§ **Task description**: Reproduce the lines of the data below starting at the one containing "The image size is (1254, 1327)." and ending at the one containing "age-label: 591 ± 14 Ma is", with both of those lines included.

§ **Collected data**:
╭──

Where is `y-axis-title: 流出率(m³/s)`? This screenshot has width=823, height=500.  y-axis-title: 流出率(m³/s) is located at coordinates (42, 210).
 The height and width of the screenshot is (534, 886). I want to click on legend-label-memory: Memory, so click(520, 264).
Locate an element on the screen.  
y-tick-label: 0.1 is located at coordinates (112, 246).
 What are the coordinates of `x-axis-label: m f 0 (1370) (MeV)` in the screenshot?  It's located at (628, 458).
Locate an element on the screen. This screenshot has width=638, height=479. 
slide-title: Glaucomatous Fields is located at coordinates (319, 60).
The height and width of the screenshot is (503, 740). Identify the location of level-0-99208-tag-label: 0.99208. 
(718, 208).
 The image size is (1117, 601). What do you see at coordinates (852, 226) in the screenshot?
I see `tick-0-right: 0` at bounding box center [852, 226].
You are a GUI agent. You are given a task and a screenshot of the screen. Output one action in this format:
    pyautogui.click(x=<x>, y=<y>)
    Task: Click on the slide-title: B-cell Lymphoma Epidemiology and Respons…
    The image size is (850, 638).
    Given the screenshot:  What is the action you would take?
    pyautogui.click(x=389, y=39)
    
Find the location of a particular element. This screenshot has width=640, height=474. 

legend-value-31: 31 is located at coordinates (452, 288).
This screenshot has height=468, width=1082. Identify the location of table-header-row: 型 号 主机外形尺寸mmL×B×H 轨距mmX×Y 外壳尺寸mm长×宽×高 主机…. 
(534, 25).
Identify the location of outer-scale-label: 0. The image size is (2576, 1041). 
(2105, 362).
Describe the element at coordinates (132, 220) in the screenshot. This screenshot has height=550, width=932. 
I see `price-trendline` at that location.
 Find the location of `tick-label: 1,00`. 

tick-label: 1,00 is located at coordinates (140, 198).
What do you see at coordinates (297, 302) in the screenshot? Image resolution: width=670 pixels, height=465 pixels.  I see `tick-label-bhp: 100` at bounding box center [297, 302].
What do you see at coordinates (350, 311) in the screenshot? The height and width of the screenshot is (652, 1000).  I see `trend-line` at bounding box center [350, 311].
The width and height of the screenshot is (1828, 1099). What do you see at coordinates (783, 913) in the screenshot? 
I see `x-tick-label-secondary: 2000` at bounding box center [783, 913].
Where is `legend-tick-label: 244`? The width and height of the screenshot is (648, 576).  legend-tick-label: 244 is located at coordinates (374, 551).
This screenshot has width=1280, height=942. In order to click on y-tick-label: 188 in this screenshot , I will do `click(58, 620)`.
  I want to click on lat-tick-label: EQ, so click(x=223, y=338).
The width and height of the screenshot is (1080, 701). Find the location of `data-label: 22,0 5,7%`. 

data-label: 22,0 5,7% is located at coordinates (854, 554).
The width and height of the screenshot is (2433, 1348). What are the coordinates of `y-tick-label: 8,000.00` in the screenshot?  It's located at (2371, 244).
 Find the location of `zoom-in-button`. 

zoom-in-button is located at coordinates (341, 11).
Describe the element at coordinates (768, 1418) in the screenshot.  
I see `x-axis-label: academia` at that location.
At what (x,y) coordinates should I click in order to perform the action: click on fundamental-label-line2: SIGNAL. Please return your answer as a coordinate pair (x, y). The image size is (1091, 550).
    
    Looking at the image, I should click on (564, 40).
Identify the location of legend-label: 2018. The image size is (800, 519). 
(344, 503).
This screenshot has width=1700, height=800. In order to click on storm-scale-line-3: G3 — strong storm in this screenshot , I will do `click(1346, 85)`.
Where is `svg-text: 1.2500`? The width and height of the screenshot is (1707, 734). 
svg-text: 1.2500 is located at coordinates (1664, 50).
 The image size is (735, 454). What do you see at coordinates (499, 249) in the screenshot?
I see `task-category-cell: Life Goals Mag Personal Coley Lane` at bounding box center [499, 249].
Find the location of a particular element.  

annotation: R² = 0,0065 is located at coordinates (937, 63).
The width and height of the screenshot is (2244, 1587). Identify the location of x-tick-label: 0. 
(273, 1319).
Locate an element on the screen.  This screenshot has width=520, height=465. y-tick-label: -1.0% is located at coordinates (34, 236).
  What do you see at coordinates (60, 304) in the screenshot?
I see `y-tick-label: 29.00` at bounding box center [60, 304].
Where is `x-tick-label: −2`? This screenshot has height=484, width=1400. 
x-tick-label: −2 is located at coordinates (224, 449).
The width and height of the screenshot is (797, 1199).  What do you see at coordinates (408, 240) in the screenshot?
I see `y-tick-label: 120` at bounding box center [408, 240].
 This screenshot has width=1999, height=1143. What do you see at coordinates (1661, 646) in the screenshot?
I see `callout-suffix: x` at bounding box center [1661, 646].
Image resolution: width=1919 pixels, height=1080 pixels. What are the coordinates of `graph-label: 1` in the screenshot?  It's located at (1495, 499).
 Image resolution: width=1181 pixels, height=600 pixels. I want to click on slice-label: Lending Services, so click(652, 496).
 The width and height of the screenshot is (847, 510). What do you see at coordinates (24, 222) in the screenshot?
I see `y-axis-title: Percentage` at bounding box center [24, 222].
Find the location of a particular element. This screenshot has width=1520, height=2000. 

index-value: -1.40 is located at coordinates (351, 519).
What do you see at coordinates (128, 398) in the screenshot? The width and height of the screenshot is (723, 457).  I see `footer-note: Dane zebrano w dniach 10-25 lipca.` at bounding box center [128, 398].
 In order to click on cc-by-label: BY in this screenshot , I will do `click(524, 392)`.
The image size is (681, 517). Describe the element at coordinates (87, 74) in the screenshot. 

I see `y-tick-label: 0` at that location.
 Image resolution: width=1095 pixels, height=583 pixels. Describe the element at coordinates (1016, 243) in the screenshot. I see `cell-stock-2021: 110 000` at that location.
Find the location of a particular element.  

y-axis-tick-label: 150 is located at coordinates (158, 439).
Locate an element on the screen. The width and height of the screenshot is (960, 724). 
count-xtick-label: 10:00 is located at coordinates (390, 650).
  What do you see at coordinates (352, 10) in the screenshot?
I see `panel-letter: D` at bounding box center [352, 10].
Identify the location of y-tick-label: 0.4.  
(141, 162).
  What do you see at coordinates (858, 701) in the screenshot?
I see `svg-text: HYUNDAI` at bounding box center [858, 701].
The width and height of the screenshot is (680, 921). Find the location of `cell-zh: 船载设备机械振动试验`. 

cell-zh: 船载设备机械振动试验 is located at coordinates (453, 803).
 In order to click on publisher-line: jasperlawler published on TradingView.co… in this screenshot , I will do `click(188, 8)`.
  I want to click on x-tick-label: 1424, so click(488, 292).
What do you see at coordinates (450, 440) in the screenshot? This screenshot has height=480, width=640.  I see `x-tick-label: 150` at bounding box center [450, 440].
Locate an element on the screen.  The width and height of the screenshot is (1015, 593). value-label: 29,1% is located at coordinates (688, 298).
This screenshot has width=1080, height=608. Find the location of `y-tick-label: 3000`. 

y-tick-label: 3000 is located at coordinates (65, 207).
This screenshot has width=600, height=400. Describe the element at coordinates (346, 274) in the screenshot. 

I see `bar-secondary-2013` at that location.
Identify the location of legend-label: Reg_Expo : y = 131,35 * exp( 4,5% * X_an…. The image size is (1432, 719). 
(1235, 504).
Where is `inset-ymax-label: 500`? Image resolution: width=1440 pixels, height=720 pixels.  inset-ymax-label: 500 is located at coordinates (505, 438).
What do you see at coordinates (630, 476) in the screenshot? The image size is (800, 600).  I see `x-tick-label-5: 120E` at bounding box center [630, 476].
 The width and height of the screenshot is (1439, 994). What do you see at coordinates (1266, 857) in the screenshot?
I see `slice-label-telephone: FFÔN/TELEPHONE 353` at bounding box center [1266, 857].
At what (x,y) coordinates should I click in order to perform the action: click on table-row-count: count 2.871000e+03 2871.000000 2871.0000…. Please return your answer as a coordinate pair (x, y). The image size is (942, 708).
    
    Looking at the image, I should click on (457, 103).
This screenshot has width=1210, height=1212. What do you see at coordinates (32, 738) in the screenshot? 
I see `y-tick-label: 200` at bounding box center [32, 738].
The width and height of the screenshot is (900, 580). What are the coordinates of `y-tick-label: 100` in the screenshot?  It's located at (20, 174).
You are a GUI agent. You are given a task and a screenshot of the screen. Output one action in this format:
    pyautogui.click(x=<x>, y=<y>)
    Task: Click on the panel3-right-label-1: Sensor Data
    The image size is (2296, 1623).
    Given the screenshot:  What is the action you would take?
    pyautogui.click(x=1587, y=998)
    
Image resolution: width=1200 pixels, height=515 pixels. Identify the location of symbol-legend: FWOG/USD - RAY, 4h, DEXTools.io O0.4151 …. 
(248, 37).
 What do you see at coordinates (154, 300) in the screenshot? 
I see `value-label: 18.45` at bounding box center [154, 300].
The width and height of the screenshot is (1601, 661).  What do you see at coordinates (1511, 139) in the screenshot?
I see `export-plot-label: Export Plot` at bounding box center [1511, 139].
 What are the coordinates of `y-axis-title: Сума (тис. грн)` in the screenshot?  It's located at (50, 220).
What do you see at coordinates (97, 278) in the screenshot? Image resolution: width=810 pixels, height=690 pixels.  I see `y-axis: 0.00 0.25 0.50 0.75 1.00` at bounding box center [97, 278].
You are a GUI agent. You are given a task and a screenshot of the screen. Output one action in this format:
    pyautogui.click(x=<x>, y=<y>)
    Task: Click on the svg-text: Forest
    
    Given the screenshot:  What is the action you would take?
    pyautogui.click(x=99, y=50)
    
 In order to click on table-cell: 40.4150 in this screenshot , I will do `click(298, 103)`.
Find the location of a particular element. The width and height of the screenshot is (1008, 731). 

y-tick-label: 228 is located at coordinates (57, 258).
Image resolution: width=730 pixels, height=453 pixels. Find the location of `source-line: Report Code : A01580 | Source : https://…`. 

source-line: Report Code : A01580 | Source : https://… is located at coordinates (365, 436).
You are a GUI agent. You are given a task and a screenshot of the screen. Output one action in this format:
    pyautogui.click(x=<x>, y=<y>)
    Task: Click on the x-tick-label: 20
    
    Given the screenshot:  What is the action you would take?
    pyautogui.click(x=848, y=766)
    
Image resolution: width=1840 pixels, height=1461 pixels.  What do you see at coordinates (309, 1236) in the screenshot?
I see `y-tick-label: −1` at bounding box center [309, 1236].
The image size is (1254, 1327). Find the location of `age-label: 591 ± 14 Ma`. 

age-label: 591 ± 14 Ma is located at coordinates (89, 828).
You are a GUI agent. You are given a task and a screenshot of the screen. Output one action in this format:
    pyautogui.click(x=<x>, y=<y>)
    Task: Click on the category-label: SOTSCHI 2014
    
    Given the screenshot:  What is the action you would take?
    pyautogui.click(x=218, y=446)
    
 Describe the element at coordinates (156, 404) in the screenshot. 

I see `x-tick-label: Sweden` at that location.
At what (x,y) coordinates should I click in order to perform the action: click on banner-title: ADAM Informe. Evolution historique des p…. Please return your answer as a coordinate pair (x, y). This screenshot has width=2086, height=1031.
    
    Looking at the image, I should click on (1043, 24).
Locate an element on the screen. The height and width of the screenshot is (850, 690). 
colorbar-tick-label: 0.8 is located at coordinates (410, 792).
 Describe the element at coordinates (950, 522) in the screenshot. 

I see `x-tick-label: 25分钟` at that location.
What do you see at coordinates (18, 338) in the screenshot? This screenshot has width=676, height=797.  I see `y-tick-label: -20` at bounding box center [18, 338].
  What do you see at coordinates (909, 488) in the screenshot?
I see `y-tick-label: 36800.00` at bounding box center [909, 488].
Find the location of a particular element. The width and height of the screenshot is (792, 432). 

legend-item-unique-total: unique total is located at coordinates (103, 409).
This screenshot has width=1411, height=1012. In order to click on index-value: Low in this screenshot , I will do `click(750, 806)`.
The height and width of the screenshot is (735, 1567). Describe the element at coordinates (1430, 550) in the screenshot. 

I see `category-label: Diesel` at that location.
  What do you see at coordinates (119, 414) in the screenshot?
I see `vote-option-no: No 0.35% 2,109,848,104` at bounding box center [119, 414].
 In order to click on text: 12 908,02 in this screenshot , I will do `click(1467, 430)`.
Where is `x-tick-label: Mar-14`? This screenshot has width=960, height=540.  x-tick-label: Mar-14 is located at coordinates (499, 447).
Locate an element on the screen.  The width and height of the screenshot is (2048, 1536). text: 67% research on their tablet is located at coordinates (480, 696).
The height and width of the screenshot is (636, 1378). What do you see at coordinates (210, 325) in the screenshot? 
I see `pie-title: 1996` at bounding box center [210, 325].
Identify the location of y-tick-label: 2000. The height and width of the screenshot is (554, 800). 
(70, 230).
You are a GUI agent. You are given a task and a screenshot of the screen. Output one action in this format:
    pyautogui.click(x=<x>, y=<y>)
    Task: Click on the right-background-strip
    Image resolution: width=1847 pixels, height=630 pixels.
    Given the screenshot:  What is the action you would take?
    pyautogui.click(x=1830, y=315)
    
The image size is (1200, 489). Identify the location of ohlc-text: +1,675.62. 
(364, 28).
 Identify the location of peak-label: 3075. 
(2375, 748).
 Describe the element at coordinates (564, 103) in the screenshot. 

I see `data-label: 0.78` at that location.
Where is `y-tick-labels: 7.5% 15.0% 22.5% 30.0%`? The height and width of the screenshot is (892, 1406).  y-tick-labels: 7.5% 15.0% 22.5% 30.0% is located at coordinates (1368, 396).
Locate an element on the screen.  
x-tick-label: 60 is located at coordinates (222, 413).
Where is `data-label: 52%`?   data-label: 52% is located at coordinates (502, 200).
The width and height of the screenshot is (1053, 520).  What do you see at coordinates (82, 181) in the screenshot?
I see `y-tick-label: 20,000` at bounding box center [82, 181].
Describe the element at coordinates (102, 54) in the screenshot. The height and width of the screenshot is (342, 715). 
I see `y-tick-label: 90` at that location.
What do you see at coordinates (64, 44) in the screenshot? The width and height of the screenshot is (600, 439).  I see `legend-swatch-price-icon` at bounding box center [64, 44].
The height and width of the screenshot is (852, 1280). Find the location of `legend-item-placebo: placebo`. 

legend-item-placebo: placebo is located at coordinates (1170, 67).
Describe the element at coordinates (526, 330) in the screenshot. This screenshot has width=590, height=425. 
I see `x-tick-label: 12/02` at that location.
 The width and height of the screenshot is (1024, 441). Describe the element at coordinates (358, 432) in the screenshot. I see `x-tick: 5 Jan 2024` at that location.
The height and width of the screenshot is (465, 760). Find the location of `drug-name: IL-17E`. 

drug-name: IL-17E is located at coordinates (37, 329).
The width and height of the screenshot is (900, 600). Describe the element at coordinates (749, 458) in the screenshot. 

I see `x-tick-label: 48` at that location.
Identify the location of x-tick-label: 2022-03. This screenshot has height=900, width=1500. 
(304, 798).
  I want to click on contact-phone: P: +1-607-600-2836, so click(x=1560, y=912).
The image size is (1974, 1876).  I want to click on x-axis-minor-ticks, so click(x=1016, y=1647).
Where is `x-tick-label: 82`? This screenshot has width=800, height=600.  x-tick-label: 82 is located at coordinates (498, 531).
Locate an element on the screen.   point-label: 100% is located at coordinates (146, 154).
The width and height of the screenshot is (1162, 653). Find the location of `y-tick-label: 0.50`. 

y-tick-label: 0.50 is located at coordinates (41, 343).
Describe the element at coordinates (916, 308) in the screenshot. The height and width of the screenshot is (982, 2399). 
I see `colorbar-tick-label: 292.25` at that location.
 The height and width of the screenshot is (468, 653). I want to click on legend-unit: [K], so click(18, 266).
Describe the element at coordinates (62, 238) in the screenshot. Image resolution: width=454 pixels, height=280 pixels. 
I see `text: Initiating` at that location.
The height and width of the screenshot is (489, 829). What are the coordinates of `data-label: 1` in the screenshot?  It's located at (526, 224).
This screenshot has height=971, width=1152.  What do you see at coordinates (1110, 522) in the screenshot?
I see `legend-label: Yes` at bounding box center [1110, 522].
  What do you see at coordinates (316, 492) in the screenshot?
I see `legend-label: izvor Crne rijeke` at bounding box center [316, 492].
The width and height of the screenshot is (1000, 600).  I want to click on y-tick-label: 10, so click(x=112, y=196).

╰──

§ **Final answer**:
The image size is (1254, 1327). Find the location of `age-label: 591 ± 14 Ma`. 

age-label: 591 ± 14 Ma is located at coordinates (89, 828).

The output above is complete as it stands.